I am, without a doubt, my mother's daughter. I am like her in so many ways, it's frightening. One of my favorite traits that I've inherited from my mom, is my undeniable desire to always play the role of the hostess. Not that I'm perpetually throwing fabulous dinner parties (though I see plenty of those in my near future), no, it's more about playing that "Suzy Homemaker" role and accommodating my guests. So when I received the joyous news that my best friend was coming to visit me in New York for a long weekend, I of course felt the urgent need to bake something from scratch- something that we could nibble on in the mornings when we were too, um... tired (certainly not hungover) to go out and grab breakfast. I always enjoy trying different bread recipes, but banana bread is by far my favorite. It's hard not to like it; banana bread is one of those classic, comforting crowd pleasers.

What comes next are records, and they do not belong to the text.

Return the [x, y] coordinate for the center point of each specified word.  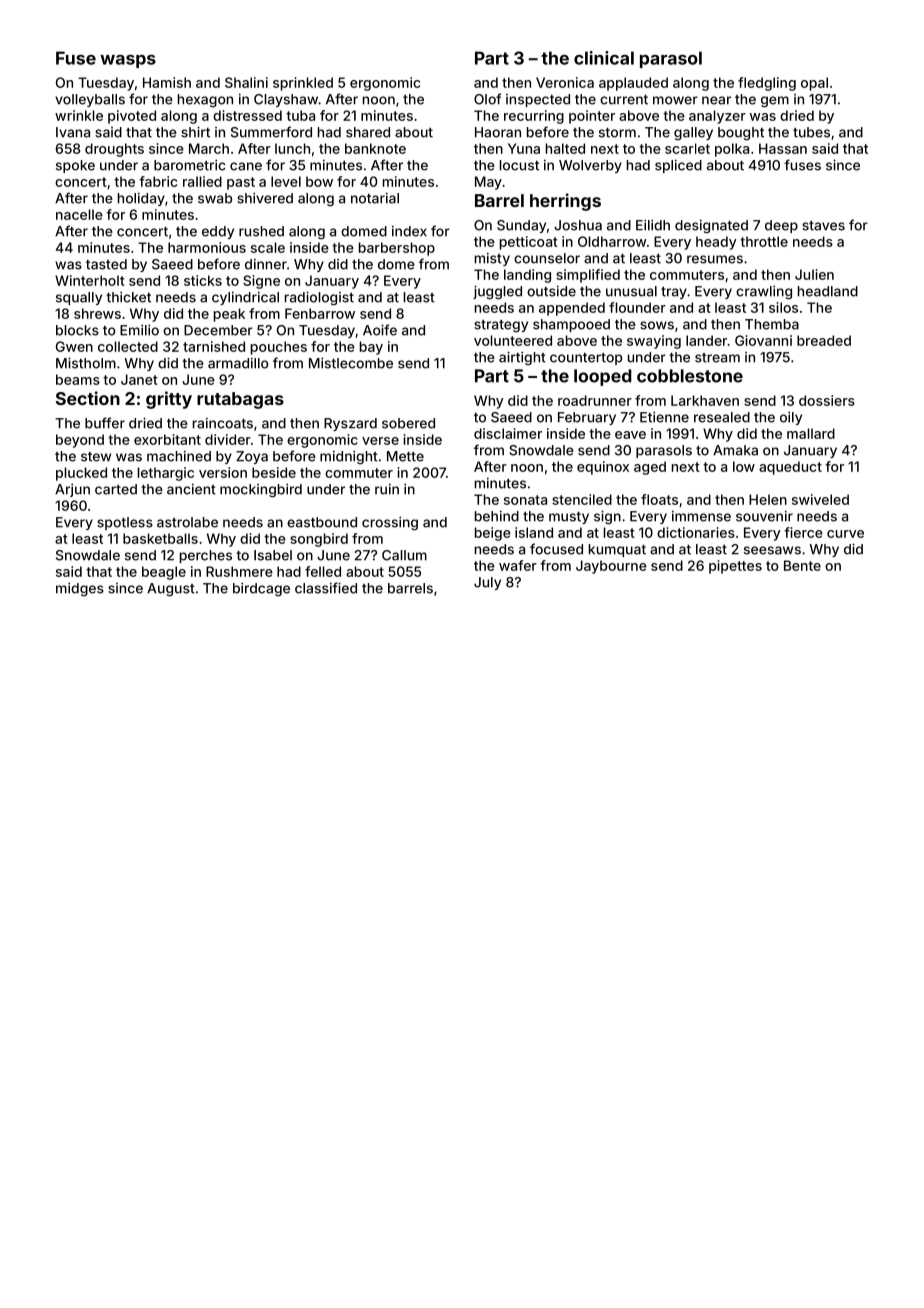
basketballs [160, 538]
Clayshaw [286, 100]
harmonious [207, 247]
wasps [128, 61]
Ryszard [350, 424]
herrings [565, 202]
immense [701, 516]
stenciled [582, 499]
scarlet [687, 148]
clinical [604, 58]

I go through these phases where I become obsessed with a particular type of food. Last winter it was coconut macaroons, this summer, barbecue. This past spring, however, it was all things banana. I think it all began with that fateful first bite of banana cake from Billy's Bakery. Seriously, I can not stress enough to you the divine essence of this cake. No joke, it made me weak in the knees, most likely due to the pillow of cream cheese frosting that sat upon it. If any of you reading this are from the New York area, you MUST go to this bakery. (I actually think their plain vanilla cupcakes are better than the ones at Magnolia, hands down). Anyways, throughout the course of my banana obsessed phase, I made several versions of banana bread- I don't know if I've ever actually made the same recipe twice. I guess I've been searching for that one perfect recipe, the one that beckons me every time I feel the craving for homemade banana bread coming on.
Now, I wish I could say that my quest for the perfect banana bread was over. But if I'm going to be completely honest with you, and I will always try to be, I'll have to admit that chances are, I will be googling "banana bread recipes" again at some point. Don't get me wrong, the recipe below is definitely worth trying. It has a chewy, sweet crust and dense, moist center, with plenty of banana flavor to go around. It was incredibly easy to make too, which is always a bonus. Maybe the problem doesn't lie within this particular recipe at all, or any of the other banana bread recipes I've tried this year for that matter. Maybe the issue here is that the banana cake from Billy's Bakery has set the bar too high, at heavenly standards, and perhaps, I should bring my expectations back down to, say, a humanly accessible level.
Banana Nut Bread
Recipe adapted from All Recipes
Tip: This bread is better the day after it's baked.
1 tablespoon unsalted butter
1/3 cup buttermilk
1/2 cup vegetable oil
3 large ripe bananas, mashed (about 1 1/4 cups)
1 tsp vanilla extract
1 cup, plus 1 tablespoon granulated sugar
1/2 cup brown sugar, packed
1 3/4 cups all-purpose flour (try substituting 3/4 cup of whole wheat flour for a healthier option)
1 tsp baking soda
1/2 tsp salt
1/2 tsp, plus 1/2 tablespoon cinnamon
1/2 cup chopped pecans or walnuts (I used a mixture of both)
Heat the oven to 325 degrees F. Grease a 9x5 inch loaf pan with the 1 tablespoon of butter. In a small ramekin, mix together the 1 tablespoon of granulated sugar and 1/2 tablespoon of cinnamon. Sprinkle the buttered loaf pan liberally with the cinnamon-sugar mixture.
In a large bowl, beat together the eggs, buttermilk, oil, vanilla, and bananas. In a separate, smaller bowl, sift together the sugars, flour, baking soda, salt, and cinnamon. Add the flour mixture to the banana mixture and stir to combine. Add the nuts and stir again.
Pour batter into prepared loaf pan and bake 1 hour and 10 minutes to 1 hour and 20 minutes, or until an inserted cake tester comes out clean. Let cool on a wire rack for at least 15 minutes.